NMAA also reports that about 62 percent of ambulance transports are for Medicare and
Medicaid recipients. Gross receipts tax payments cannot be passed on to consumers for Medicare
patients because the federal government will not pay it, and Medicaid reimbursements cover
about 30 percent of costs.
LFC notes that while individual credits from the gross receipts tax may have small fiscal
impacts, their cumulative effect significantly narrows the gross receipts tax base. Narrowing the
gross receipts tax base increases revenue volatility and requires a higher tax rate to generate the
same amount of revenue.
LFC notes that receipts of health practitioners have historically grown faster than receipts of
other industries. Removing receipts from high-growth sectors from the gross receipts tax base
makes it more difficult for tax revenue to keep pace with inflation.
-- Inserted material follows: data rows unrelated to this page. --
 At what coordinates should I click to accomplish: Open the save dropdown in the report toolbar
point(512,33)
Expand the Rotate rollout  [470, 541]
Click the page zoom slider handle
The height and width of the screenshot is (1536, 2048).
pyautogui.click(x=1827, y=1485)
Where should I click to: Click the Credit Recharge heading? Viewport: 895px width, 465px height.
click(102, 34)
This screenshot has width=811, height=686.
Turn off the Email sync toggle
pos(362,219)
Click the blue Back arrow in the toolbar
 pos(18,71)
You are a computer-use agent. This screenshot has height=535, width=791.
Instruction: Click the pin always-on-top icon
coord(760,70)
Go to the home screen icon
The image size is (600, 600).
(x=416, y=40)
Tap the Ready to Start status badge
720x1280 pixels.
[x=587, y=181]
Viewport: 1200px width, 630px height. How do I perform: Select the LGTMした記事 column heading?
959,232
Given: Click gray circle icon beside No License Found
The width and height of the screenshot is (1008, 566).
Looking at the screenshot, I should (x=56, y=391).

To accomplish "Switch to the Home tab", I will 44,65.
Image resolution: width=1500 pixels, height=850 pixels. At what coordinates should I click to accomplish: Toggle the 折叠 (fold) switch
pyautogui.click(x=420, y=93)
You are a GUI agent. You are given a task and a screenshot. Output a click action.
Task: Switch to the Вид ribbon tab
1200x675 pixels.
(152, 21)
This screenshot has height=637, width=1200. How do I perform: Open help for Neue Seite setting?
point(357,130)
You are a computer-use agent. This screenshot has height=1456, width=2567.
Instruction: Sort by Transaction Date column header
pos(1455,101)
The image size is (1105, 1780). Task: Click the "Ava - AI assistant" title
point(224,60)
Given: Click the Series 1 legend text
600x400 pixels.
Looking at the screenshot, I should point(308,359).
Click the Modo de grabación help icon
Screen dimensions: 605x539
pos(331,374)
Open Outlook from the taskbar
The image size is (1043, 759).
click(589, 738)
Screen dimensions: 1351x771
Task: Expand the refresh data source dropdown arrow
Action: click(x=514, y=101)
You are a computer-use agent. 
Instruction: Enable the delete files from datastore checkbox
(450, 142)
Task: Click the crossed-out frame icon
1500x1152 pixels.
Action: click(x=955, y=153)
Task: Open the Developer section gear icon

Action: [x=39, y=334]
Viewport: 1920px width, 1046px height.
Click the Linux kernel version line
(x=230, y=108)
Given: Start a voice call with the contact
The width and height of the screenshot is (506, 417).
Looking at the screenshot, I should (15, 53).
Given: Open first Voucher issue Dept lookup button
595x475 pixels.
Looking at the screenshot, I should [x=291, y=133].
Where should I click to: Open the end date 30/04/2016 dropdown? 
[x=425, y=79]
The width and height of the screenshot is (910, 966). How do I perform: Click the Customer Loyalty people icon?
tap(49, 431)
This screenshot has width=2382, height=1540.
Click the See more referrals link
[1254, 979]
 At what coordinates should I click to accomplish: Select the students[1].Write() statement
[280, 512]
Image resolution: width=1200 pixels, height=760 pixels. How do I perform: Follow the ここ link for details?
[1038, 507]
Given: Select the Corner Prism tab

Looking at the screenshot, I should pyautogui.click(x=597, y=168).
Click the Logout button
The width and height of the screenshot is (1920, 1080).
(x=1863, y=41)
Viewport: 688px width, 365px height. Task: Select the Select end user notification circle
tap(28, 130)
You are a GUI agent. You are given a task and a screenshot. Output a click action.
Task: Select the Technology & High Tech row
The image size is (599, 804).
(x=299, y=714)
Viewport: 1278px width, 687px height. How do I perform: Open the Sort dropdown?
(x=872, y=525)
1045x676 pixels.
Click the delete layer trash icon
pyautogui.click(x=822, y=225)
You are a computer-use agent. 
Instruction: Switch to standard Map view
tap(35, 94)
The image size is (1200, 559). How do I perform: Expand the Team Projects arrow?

ADMINISTRATIVE IMPLICATIONS
TRD reports that the proliferation of gross receipts tax credits that contain hold-harmless
provisions for local governments increases the complexity and costliness of complying with and
administering the gross receipts tax.
TRD reports they will need to create a new form and process the credit manually. TRD will also
need to educate taxpayers, train personnel, and modify audit processes.